§ **Things to do**:
1. In the commuting column, which river comes into view as the traffic rounds the bend?
2. Express the records as a JSON list of strings, one string per line and no blank lines. Begin at the record line containing "Where should I click to: Click the category" and end after the one containing "point(195,429)".

-- BEGIN Document text --

North by East
ON THE ROAD AGAIN
A moment of Zen on the daily commute.
As we sat in the southbound lane of Route 1 the other evening, inching our way toward Wiscasset, we were struck by the realization that in Maine, even the traffic jams aren't so bad. Before you choke on your coffee, rest assured that we know from traffic jams. We've endured sweltering temps without benefit of air conditioning on I-40 in Knoxville, hours of stop-and-go traffic around Gary, Indiana, an inexplicable late-night backup on the 405 on the way to catch a red-eye from LAX, and the frustration of every trip ever taken on the Brooklyn-Queens Expressway, so road rage is not unfamiliar to us.
Perhaps we were feeling uncharacteristically serene the other night even as we watched the minutes disappear and, along with them, any hope of arriving home on time. Maybe it was the iPod serendipitously shuffling up a particularly calming mix of music. But with the windows down, we could actually breathe in the pungent scent of the pines along the road. And as we pondered the significance of the license plate on the Mercedes SUV in front of us (too many numbers to make up funny acronyms, unfortunately), we swear our blood pressure actually improved.
The late afternoon sun filtered through hazy clouds, casting a soft light on the less-than-lovely roadside attractions. As we rounded the bend and saw the Sheepscot River open up amid a sea of brake lights, we caught a whiff of pleasantly salty air. The church spires of Wiscasset poked up from a canopy of green; kayakers paddled off in the distance. Traveling at just a few miles per hour, we could take it all in.
Arm dangling out the driver's side window, we crept across the bridge, past Red's Eats (no line!), and up the hill by the courthouse. The traffic eased, we hit the gas, and away we went, no worse for the wear than if we'd been parked in a beach chair enjoying the end of the day.
COUNTRY STORE MUSIC
Keepin' it real at the Friday Night Jam.

-- END Document text --
-- BEGIN Data extract --

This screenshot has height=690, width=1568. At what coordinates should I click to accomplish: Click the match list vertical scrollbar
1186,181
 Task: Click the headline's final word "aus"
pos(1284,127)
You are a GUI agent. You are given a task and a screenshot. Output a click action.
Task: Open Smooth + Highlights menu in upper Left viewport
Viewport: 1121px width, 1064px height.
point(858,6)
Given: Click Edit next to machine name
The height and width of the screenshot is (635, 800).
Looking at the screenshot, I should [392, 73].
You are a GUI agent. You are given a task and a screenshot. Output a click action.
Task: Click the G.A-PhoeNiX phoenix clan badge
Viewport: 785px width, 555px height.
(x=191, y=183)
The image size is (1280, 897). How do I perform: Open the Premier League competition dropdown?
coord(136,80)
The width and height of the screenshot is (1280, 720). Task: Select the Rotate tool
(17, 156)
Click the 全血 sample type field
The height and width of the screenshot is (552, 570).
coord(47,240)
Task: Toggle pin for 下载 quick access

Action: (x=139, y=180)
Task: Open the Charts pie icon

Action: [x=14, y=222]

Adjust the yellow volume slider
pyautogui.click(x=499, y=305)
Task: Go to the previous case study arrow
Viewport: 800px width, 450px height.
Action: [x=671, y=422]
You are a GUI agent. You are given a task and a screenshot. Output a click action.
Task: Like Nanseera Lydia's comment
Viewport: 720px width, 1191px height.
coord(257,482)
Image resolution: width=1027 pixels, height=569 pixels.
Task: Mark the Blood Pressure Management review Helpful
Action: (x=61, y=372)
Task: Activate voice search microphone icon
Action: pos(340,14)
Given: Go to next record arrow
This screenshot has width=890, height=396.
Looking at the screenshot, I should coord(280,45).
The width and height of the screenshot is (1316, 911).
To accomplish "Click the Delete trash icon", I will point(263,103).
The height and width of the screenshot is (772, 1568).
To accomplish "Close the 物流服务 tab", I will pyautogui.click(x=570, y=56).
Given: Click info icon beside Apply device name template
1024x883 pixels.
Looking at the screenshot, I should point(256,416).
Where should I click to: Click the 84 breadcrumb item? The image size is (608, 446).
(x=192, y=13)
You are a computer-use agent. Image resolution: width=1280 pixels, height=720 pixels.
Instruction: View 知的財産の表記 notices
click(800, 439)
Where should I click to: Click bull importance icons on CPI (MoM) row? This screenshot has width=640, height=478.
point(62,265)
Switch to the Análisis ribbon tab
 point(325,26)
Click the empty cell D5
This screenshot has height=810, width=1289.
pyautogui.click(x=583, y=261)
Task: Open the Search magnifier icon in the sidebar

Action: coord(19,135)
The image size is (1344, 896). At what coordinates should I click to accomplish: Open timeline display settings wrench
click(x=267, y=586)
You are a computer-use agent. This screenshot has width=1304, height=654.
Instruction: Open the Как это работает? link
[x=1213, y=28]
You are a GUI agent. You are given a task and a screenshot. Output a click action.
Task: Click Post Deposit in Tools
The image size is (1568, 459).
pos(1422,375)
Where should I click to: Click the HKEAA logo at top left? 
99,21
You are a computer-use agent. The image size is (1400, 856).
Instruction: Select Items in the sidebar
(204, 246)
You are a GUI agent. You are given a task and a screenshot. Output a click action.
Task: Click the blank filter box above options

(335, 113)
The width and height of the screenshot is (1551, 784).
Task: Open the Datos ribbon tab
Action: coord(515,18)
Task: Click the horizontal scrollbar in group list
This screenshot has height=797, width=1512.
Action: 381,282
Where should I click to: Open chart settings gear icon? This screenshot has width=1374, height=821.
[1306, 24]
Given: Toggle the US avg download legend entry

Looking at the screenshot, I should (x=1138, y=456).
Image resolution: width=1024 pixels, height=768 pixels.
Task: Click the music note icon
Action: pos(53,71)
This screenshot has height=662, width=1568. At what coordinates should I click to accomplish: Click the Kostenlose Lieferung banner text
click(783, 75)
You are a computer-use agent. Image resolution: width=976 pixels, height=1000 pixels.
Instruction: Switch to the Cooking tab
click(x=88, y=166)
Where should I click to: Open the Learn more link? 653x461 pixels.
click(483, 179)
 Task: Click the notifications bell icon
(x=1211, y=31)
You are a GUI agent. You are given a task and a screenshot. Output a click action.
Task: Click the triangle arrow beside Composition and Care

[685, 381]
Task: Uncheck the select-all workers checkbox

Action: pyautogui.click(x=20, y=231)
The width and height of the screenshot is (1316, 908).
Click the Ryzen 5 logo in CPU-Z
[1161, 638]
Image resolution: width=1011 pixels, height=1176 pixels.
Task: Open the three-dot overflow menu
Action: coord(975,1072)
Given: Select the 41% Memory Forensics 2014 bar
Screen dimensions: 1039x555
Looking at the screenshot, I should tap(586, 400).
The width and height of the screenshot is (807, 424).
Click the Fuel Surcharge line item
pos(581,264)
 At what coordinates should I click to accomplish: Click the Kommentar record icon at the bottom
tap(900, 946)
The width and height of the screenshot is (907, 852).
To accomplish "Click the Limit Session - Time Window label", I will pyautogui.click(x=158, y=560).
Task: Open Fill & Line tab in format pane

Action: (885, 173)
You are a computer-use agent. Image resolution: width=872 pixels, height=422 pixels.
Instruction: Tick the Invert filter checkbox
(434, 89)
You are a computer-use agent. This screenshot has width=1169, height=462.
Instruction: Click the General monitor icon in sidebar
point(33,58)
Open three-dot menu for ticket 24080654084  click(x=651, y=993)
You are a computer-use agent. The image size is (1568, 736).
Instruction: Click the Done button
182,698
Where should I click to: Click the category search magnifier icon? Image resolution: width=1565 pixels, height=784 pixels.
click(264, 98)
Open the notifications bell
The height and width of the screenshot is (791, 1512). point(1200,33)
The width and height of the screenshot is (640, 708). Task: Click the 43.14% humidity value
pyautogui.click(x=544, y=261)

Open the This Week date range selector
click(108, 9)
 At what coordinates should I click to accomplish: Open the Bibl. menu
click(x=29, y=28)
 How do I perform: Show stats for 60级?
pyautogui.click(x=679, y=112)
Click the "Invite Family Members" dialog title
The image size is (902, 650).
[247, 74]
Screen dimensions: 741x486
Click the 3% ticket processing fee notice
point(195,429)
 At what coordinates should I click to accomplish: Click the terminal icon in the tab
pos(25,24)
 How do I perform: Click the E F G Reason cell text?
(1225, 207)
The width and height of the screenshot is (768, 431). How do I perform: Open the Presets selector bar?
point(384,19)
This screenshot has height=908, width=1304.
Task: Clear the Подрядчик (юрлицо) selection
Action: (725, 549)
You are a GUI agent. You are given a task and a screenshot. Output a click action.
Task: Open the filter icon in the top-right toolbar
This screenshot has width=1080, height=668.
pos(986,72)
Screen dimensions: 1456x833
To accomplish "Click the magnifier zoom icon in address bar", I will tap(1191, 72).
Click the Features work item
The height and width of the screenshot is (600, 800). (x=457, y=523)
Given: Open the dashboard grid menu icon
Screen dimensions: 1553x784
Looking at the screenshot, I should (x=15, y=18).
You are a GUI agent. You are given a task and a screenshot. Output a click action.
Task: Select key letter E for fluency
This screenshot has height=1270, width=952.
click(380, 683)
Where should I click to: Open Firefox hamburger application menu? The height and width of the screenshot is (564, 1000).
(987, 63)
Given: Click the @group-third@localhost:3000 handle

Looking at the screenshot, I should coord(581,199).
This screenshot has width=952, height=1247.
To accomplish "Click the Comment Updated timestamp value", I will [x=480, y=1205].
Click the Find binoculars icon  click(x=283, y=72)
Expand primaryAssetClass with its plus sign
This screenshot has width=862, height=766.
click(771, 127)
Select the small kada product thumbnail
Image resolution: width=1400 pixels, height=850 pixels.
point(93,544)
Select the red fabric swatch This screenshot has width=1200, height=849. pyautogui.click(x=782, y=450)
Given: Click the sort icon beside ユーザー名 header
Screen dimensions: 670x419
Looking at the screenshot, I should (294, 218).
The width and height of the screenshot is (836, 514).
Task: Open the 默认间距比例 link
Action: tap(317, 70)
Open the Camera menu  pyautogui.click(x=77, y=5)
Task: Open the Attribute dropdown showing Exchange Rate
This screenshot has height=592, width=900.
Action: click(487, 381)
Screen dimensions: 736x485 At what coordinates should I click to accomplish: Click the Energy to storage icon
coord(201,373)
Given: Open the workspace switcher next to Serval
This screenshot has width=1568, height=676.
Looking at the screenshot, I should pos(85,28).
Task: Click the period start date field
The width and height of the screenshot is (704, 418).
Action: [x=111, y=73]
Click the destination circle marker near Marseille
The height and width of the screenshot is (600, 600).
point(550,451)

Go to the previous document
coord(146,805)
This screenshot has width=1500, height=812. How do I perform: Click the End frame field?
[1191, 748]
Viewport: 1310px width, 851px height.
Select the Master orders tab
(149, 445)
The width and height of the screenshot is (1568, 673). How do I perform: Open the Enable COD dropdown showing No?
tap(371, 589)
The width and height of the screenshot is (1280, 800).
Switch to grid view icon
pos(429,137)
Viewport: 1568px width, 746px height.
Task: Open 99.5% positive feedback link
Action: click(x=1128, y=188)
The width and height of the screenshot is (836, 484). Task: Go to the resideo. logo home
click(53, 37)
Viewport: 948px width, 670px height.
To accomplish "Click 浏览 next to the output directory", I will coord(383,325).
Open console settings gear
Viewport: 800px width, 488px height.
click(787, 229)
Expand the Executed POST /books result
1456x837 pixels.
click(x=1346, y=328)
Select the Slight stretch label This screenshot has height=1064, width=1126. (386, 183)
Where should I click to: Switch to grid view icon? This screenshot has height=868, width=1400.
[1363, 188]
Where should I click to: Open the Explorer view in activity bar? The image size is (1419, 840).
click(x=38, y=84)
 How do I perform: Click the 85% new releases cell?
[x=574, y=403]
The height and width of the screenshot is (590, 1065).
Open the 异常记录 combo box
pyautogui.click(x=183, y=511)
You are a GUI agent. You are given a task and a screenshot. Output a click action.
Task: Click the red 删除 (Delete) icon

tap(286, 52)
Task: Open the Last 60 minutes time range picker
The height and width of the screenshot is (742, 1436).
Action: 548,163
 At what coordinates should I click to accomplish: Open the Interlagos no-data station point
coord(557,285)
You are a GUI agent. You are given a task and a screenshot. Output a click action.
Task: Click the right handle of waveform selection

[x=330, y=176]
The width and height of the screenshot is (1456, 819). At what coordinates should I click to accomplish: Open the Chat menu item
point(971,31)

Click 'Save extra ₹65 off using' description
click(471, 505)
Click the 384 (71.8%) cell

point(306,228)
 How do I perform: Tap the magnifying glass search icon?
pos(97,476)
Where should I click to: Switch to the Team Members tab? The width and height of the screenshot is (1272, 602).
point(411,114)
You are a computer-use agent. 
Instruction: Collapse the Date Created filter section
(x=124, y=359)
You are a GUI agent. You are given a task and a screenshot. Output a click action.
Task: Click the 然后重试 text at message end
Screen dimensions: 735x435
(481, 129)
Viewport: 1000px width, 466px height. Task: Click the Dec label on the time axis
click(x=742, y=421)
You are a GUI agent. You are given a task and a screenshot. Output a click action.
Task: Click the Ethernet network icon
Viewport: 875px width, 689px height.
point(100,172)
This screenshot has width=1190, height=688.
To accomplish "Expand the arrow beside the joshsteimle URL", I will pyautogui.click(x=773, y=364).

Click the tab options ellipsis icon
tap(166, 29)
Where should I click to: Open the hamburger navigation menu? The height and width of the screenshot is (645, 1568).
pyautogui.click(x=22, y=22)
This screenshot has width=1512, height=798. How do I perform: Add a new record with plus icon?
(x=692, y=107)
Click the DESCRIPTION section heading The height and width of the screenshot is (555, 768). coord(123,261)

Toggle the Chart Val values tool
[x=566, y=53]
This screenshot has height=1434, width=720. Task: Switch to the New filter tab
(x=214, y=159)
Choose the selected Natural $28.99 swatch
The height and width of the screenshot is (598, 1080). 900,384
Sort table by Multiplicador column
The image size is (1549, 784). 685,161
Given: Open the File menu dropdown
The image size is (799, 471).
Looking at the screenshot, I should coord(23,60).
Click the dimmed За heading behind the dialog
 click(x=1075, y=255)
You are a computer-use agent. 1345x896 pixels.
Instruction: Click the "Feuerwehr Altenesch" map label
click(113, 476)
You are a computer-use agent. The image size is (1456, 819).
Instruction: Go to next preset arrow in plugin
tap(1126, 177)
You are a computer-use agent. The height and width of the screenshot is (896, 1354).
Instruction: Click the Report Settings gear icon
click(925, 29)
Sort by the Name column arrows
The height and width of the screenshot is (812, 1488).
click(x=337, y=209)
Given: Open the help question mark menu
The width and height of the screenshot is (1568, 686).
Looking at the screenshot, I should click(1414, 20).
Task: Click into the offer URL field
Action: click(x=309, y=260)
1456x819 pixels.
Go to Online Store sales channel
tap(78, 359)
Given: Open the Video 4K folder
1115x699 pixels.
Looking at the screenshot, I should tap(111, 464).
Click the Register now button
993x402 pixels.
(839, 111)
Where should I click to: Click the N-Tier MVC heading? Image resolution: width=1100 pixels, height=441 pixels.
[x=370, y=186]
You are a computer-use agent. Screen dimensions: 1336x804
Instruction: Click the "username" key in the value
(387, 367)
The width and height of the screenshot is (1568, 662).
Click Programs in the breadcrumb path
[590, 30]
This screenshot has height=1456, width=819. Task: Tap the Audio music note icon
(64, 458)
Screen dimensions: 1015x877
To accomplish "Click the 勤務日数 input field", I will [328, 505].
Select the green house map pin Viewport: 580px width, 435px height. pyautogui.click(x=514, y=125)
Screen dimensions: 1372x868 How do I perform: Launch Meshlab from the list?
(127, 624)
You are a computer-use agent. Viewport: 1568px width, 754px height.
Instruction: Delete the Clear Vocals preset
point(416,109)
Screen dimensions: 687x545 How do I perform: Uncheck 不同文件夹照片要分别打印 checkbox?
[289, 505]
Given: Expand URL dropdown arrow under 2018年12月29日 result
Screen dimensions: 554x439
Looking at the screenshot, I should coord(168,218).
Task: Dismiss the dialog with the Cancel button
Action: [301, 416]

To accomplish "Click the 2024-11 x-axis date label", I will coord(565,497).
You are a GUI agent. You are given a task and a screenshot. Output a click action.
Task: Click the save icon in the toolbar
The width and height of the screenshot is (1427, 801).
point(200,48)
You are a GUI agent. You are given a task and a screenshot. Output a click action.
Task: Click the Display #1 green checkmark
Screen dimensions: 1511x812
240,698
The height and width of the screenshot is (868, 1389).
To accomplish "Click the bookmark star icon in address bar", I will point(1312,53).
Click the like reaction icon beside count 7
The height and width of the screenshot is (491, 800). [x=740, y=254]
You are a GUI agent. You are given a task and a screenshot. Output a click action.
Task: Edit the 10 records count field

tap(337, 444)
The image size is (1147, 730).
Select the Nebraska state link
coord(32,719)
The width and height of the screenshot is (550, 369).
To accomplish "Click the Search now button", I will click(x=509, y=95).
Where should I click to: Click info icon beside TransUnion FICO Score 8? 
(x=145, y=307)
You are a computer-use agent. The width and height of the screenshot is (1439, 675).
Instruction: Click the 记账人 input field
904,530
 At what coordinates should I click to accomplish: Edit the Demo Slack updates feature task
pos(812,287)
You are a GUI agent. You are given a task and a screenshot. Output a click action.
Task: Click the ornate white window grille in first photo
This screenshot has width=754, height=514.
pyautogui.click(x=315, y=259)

-- END Data extract --

§ **Outputs by task**:
1. The Sheepscot River.

2.
[
  "Where should I click to: Click the category search magnifier icon? Image resolution: width=1565 pixels, height=784 pixels.",
  "click(264, 98)",
  "Open the notifications bell",
  "The height and width of the screenshot is (791, 1512). point(1200,33)",
  "The width and height of the screenshot is (640, 708). Task: Click the 43.14% humidity value",
  "pyautogui.click(x=544, y=261)",
  "Open the This Week date range selector",
  "click(108, 9)",
  " At what coordinates should I click to accomplish: Open the Bibl. menu",
  "click(x=29, y=28)",
  " How do I perform: Show stats for 60级?",
  "pyautogui.click(x=679, y=112)",
  "Click the \"Invite Family Members\" dialog title",
  "The image size is (902, 650).",
  "[247, 74]",
  "Screen dimensions: 741x486",
  "Click the 3% ticket processing fee notice",
  "point(195,429)"
]